*** Available data Section Begins ***

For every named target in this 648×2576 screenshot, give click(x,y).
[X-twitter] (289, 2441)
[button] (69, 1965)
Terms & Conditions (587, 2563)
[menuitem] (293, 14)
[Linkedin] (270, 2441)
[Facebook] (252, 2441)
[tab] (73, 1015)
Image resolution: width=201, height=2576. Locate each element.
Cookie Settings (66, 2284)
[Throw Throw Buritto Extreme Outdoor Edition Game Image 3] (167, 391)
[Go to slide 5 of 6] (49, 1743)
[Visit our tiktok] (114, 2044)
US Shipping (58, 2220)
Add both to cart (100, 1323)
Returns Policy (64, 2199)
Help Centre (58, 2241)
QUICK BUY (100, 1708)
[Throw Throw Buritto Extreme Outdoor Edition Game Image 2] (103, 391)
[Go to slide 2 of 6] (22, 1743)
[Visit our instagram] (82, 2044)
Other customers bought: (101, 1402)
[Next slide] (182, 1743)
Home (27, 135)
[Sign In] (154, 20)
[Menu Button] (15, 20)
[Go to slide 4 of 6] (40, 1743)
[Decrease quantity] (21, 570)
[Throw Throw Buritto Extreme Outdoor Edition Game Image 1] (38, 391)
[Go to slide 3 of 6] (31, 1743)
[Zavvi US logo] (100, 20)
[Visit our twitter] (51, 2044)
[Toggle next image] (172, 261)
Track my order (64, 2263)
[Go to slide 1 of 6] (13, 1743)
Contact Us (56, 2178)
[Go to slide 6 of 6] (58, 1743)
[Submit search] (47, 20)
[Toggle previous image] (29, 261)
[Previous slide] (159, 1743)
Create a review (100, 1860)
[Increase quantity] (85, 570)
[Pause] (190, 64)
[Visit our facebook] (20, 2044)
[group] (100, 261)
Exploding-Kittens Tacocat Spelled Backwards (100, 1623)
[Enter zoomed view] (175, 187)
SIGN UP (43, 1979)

*** Available data Section Ends ***

- [Work required]:
Give an exact copy of the lines above, from the top of the records to the line that contains "[tab] (73, 1015)", taking in both ends.

- [Answer box]:
For every named target in this 648×2576 screenshot, give click(x,y).
[X-twitter] (289, 2441)
[button] (69, 1965)
Terms & Conditions (587, 2563)
[menuitem] (293, 14)
[Linkedin] (270, 2441)
[Facebook] (252, 2441)
[tab] (73, 1015)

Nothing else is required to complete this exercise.